3. Tujuan InvestigasiÂ
Tujuan ketiga yaitu Investigatif, menuntut sistem pendidikan untuk terus-menerus mengkritik, menganalisis, dan mereformasi dirinya sendiri berdasarkan kinerja lulusannya di dunia nyata. Ini adalah proses refleksi kritis yang fundamental. Kasus hakim korup atau arogan harusnya memicu investigasi filosofis yang mendalam di seluruh lembaga pendidikan tinggi. Namun, seringkali kritik hanya berhenti di tingkat teknis (misalnya, merevisi kode etik), tanpa menyentuh akar masalah filosofis dan pedagogis. Institusi pendidikan cenderung defensif terhadap kritik yang menargetkan alumni atau kurikulum mereka. Mereka menganggap kegagalan moral sebagai "kasus oknum" tanpa melihatnya sebagai kegagalan struktural yang harus disikapi dengan reformasi kurikuler.

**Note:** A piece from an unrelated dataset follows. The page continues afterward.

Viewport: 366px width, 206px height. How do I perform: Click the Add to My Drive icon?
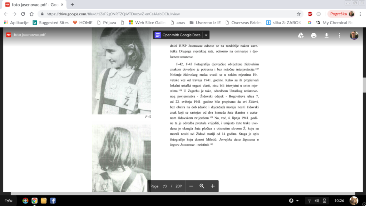[x=301, y=35]
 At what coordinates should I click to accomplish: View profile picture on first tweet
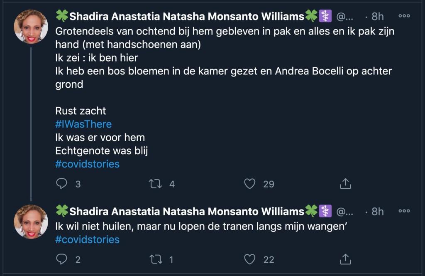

Pendidikan hanya mengukur output (kelulusan dan IPK), bukan outcome (dampak integritas di masyarakat). Kita tidak memiliki mekanisme investigatif yang jujur untuk menilai "IPK Moral" atau "Indeks Integritas" seseorang setelah 5 atau 10 tahun lulus. Ini berarti kita tidak pernah tahu seberapa efektif pengajaran etika kita. Fungsi investigatif terputus, alumni berbuat salah, tetapi kritik tidak kembali ke kampus untuk memperbaiki kurikulum. Pendidikan terus memproduksi lulusan dengan cetakan yang sama, mengabaikan sinyal bahaya yang dikirim oleh masyarakat. Institusi pendidikan harus bertanggung jawab atas integritas alumninya. Setiap skandal besar harus dianalisis oleh tim filosof dan pedagog untuk mengidentifikasi kelemahan dalam proses pendidikan yang dilalui alumni tersebut. Kasus-kasus pelanggaran etika dan korupsi yang viral harus menjadi bahan ajar utama yang wajib dianalisis secara kritis di kelas, menuntut mahasiswa merumuskan solusi filosofis dan preskriptif. Fungsi investigatif harus dimulai dari awal. Proses seleksi masuk (Penerimaan Mahasiswa Baru) tidak boleh hanya berdasarkan nilai akademik, tetapi harus melibatkan tes psikologis dan wawancara mendalam untuk menguji kematangan emosional dan integritas moral calon penegak hukum. Jika benihnya sudah rapuh, kurikulum terbaik pun akan gagal.Â
Tragedi Djuyamto menunjukkan bahwa pendidikan kita telah mengidap penyakit "Anomali Aksiologis"ia tahu nilai (aksiologi), tetapi tidak menghidupinya. Hal ini menghasilkan profesional yang cerdas tetapi tidak bermoral, yang pada dasarnya adalah bom waktu dalam sistem keadilan. Untuk keluar dari jebakan ini, Filsafat Pendidikan harus didorong ke garis depan dengan tiga langkah radikal:
Transformasi Inspirasi: Jadikan integritas sebagai DNA institusi, bukan hanya tempelan di visi-misi.
Koreksi Preskripsi: Terapkan metode pengajaran yang melatih dan menguji nurani (bukan hanya memori) mahasiswa di bawah tekanan.
Kuatkan Investigasi: Bangun mekanisme umpan balik yang jujur dari masyarakat untuk terus mereformasi sistem.